==== Passage shown ====
The establishment conditions and quantitative process for the HP and PLS-PM

Quantifying the influences of MYSH, soil paclobutrazol residue, and soil enzyme activities on the yield and dry matter ratio of O. japonicus is essential for identifying key factors that drive sustainable production. Our previous work demonstrated that MYSH had a degradation effect on soil paclobutrazol residue (Ding et al., 2023). In this context, the application of HP and PLS-PM enabled a quantitative assessment of the effects of these factors on both the yield and dry matter ratio of O. japonicus. However, few studies have quantitatively evaluated these influences due to the multicollinearity arising from the strong correlations between the factors, which can introduce significant errors into the evaluation (Table 2). Fortunately, the recently developed “glmm.hp” package addresses this issue effectively by providing a robust method for quantifying relative importance. This tool has gained widespread use in various research areas as a powerful statistical technique for isolating the individual contributions of different variables (Hu et al., 2023; Bibi et al., 2024; Li et al., 2024; Ni et al., 2024; Teng et al., 2024). In our study, the “glmm.hp” package was employed to quantify the relative importance of MYSH, soil paclobutrazol residue, and soil enzyme activities on the yield and dry matter ratio of O. japonicus (Fig. 5).
====
What the task asks —
In the passage on O. japonicus yield, which package was used to quantify the relative importance of MYSH, soil paclobutrazol residue, and soil enzyme activities? The items that follow have nothing to do with the passage on O. japonicus.
==== The data ====
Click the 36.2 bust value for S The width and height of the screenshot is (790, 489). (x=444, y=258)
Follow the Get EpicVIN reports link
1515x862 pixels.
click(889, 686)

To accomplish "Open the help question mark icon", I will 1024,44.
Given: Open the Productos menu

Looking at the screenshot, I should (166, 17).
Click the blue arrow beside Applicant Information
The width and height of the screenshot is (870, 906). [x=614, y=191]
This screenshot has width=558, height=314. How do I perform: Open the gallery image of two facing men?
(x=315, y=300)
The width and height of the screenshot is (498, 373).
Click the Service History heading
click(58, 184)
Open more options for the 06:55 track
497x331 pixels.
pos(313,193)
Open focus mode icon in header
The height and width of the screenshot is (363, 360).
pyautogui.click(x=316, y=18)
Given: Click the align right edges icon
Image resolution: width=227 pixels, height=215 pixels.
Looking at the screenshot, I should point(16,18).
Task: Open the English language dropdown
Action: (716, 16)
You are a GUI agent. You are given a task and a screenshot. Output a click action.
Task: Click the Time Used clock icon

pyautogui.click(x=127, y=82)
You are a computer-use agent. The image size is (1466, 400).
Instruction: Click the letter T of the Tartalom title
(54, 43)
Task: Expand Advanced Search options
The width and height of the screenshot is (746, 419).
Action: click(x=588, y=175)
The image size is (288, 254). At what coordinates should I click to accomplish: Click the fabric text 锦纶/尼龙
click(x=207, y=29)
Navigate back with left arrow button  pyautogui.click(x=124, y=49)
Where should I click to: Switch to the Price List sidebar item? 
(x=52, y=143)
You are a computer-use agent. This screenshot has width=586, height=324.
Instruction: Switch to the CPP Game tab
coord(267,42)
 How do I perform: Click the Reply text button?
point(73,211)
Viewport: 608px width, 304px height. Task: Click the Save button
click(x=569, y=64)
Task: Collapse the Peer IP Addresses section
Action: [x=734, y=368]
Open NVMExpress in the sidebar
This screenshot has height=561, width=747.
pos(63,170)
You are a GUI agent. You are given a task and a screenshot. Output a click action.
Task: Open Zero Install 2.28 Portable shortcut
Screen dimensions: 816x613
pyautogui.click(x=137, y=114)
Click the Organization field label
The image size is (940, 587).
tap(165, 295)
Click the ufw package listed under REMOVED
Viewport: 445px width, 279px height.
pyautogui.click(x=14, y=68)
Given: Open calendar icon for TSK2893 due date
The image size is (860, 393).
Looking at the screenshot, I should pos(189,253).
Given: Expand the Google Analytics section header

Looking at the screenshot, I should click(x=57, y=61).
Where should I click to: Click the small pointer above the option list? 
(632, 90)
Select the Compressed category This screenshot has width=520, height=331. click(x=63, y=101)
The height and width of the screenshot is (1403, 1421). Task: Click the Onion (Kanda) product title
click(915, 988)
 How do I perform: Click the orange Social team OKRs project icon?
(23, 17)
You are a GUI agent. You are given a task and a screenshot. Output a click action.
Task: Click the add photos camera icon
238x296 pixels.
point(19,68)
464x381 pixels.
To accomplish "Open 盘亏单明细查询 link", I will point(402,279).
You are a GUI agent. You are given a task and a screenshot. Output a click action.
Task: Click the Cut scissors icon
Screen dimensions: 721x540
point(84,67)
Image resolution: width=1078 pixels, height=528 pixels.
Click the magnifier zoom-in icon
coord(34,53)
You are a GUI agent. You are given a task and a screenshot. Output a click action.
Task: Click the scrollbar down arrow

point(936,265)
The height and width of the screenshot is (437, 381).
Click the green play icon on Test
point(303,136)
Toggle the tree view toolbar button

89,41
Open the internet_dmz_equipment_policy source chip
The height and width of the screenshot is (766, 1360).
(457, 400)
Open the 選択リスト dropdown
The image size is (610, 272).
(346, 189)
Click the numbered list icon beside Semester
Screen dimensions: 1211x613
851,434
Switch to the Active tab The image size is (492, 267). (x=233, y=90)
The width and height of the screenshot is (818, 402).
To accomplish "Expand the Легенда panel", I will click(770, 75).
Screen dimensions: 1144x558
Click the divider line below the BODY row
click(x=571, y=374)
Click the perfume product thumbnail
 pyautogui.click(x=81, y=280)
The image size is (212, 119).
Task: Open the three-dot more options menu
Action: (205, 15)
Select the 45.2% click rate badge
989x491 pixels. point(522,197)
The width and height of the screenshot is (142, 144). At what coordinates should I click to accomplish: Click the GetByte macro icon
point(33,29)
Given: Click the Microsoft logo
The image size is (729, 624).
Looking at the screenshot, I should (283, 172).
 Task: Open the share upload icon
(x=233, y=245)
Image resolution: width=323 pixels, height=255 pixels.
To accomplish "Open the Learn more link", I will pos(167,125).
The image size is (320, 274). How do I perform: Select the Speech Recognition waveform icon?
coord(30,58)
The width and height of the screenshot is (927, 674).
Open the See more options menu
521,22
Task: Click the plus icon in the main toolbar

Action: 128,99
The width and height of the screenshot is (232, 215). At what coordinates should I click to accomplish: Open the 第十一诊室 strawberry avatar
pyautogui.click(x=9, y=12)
====
Written reply —
The "glmm.hp" package.